Rule #1: If You can’t Stay Loose, You’re Training too Hard

Reading time: 7 min

Demand perfection of yourself and you’ll seldom attain it. Fear of making a mistake is the biggest single cause of making one. Relax — pursue excellence, not perfection.

Lloyd “Bud” Winter

Lloyd “Bud” Winter is one of the most successful track coaches in history. Over a 29-year coaching career from 1949 to 1970 at San Jose State College, his programs produced 37 world-record holders, 49 NCAA records and 27 Olympians. Incredible!
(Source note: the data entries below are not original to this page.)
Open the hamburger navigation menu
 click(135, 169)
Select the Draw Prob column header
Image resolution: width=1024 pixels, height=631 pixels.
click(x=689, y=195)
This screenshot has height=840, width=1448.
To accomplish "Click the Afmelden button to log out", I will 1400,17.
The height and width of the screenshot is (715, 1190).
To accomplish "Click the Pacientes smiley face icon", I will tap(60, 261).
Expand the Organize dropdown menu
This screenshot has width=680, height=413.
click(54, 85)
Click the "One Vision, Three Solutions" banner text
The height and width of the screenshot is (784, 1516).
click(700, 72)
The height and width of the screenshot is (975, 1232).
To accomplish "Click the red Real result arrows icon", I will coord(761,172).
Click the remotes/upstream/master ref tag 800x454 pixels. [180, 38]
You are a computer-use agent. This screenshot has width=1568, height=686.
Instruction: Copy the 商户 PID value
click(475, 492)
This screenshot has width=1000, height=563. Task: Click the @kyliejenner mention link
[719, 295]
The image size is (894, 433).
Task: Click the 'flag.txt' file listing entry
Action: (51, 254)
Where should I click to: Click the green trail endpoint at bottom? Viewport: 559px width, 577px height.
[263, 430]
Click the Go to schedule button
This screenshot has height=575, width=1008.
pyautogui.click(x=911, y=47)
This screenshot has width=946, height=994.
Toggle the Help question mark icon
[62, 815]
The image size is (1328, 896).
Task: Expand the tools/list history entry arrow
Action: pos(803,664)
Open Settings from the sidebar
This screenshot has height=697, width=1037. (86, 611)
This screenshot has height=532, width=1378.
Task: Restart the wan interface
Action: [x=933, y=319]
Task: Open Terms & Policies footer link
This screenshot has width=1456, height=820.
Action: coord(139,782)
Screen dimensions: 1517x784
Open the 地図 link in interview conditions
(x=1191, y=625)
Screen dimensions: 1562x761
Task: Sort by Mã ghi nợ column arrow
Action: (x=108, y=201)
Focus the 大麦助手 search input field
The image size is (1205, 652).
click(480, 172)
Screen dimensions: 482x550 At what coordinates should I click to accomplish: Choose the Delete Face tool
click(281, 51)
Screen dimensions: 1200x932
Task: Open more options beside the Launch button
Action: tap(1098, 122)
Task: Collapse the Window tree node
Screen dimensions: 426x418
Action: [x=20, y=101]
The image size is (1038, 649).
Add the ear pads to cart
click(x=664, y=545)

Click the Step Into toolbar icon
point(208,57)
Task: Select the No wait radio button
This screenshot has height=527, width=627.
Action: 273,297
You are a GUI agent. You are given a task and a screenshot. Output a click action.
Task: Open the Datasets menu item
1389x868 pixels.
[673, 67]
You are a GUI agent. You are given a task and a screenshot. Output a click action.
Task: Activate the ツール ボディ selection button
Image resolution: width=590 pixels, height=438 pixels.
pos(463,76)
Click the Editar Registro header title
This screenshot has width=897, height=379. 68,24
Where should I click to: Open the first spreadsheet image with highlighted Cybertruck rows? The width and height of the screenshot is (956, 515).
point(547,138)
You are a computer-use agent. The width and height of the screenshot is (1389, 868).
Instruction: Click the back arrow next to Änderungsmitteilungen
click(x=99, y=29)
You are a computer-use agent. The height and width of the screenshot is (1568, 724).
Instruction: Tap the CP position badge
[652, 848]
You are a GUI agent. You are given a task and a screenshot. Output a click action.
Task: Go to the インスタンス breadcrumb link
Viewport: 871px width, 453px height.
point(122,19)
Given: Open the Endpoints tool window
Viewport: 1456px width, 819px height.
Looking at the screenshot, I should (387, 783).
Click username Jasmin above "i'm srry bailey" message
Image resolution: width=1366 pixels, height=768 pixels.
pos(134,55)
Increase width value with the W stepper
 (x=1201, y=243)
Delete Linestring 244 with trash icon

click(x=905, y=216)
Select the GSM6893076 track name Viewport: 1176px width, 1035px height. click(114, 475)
A big part of his program revolves around learning to stay relaxed under stressful circumstances. He developed his techniques during World War II. Bud taught pilots to remain relaxed in the face of heavy gunfire and other brutal wartime scenarios. Talk about stressful! He then transferred these principles from the battlefield to the world of track and field. He outlined all the techniques in his 1981 book Relax and Win, which luckily for me, was re-released in 2012 when I picked it up!

Believe it or not, Bud Winter has only one degree of separation from Usain Bolt and many other of Jamaica’s greatest sprinters. In 1966, one of Bud’s former athletes of Jamaican descent invited him to Jamaica to give a series of seminars on Sprinting. In the audience for the lecture was Glen Mills who went on to become Jamaica’s premier sprint coach. Starting in 2004, Mills coached Usain Bolt, and the rest of the story is history.